### Action item
Copy only what lies from the line containing "Screen dimensions: 1568x579" through the line containing "to the Identity" in the entries below, keeping both end lines exact and dropping every picture.
(Dataset records)
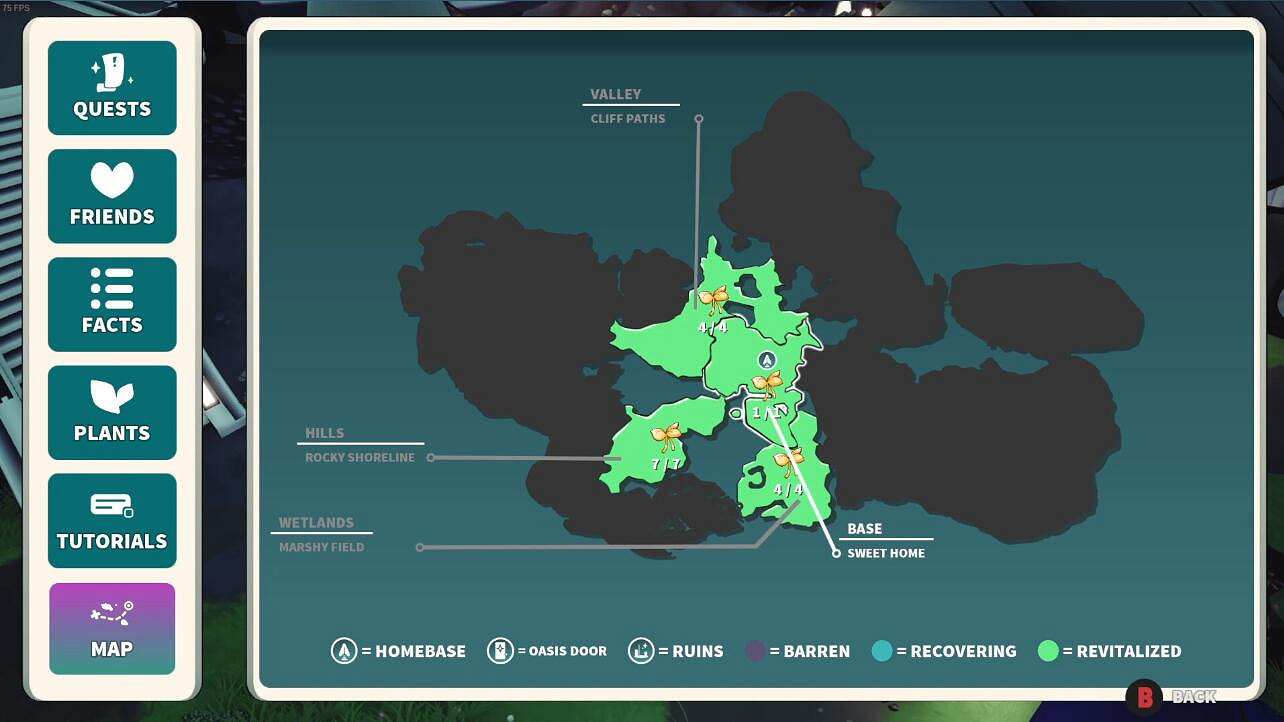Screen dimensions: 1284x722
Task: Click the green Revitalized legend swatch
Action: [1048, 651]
(End Dataset records)
(Dataset records)
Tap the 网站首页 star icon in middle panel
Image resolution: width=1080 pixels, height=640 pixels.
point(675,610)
(End Dataset records)
(Dataset records)
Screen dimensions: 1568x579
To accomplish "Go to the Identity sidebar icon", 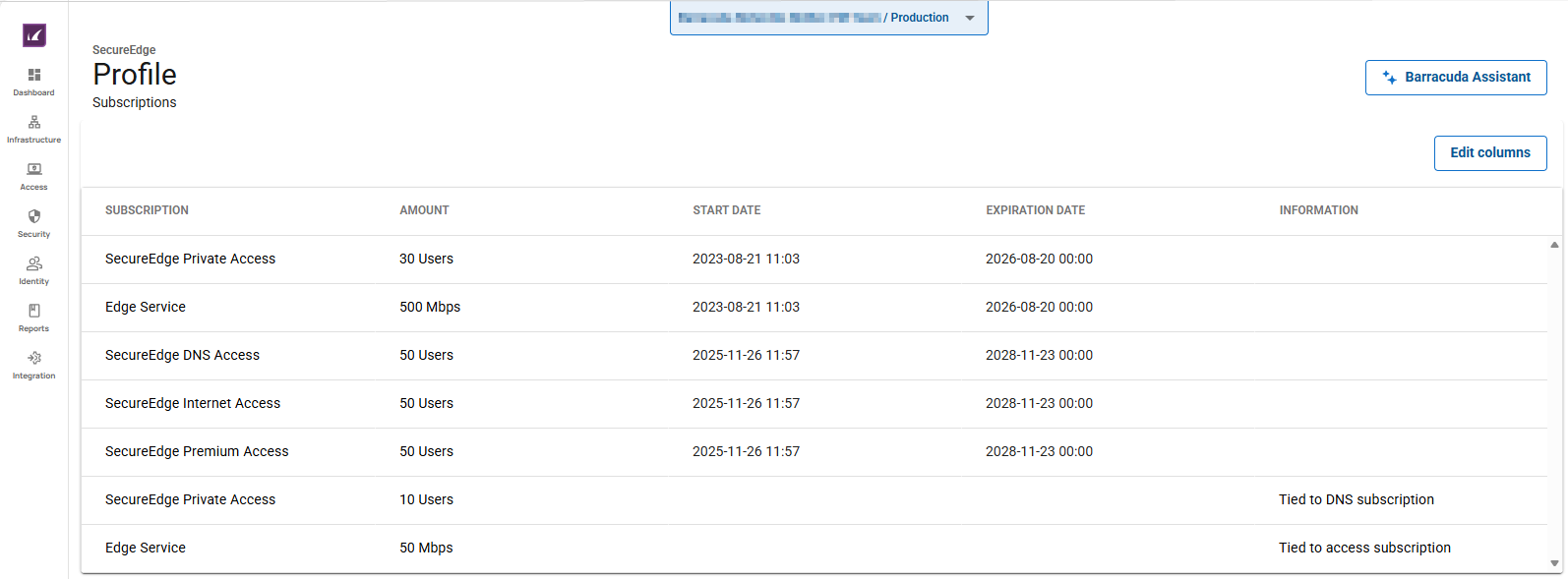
(End Dataset records)
### Solved problem
Screen dimensions: 1568x579
To accomplish "Go to the Identity sidebar icon", 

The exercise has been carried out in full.